━━━ Dataset content

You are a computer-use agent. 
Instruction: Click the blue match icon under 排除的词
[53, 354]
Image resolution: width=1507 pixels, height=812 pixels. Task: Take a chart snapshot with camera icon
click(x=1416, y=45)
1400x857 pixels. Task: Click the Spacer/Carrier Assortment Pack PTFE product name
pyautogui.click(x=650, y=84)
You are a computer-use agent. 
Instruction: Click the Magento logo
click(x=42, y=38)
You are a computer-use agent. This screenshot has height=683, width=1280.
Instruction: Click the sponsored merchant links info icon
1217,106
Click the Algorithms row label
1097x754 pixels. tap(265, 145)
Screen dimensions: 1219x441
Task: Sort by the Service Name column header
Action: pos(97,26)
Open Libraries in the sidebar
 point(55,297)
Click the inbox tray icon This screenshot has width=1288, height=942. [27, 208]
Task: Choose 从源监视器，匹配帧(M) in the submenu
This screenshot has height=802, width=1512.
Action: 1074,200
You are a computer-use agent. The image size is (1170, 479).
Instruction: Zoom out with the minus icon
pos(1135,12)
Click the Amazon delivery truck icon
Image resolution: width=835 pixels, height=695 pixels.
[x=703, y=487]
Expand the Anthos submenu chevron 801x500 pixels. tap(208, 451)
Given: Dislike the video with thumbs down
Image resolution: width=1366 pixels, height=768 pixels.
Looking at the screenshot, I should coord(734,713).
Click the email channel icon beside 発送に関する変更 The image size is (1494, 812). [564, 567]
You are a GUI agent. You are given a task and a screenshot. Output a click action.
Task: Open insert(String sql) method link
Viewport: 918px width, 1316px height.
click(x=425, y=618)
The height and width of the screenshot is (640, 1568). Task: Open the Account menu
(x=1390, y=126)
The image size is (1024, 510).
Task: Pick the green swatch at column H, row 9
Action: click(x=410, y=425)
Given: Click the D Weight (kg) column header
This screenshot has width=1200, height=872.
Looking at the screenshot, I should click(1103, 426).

━━━━━━

Exercise aim:
Revise the lines from the line with "You are a computer-use agent. The" to the line with "Click the email", replacing "Image resolution" with "Screen resolution" and leaving everything else unchanged. Reproduce only those lines.

Full answer:
You are a computer-use agent. The image size is (1170, 479).
Instruction: Zoom out with the minus icon
pos(1135,12)
Click the Amazon delivery truck icon
Screen resolution: width=835 pixels, height=695 pixels.
[x=703, y=487]
Expand the Anthos submenu chevron 801x500 pixels. tap(208, 451)
Given: Dislike the video with thumbs down
Screen resolution: width=1366 pixels, height=768 pixels.
Looking at the screenshot, I should coord(734,713).
Click the email channel icon beside 発送に関する変更 The image size is (1494, 812). [564, 567]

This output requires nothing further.